Source records:
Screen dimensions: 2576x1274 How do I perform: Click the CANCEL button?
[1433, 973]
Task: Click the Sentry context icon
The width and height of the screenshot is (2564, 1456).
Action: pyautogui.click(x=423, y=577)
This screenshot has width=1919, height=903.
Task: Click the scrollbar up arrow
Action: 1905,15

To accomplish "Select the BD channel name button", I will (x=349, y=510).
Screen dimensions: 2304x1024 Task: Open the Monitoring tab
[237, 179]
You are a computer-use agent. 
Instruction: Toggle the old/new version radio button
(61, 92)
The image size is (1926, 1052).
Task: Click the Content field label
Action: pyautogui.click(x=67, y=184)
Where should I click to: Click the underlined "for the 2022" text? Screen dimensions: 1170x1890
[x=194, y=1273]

▶ [Job]
Please rewrite the records above as a numbered list, one line per item, leaving out the blank lines.

▶ [Result of this exercise]
1. Screen dimensions: 2576x1274 How do I perform: Click the CANCEL button?
2. [1433, 973]
3. Task: Click the Sentry context icon
4. The width and height of the screenshot is (2564, 1456).
5. Action: pyautogui.click(x=423, y=577)
6. This screenshot has width=1919, height=903.
7. Task: Click the scrollbar up arrow
8. Action: 1905,15
9. To accomplish "Select the BD channel name button", I will (x=349, y=510).
10. Screen dimensions: 2304x1024 Task: Open the Monitoring tab
11. [237, 179]
12. You are a computer-use agent. 
13. Instruction: Toggle the old/new version radio button
14. (61, 92)
15. The image size is (1926, 1052).
16. Task: Click the Content field label
17. Action: pyautogui.click(x=67, y=184)
18. Where should I click to: Click the underlined "for the 2022" text? Screen dimensions: 1170x1890
19. [x=194, y=1273]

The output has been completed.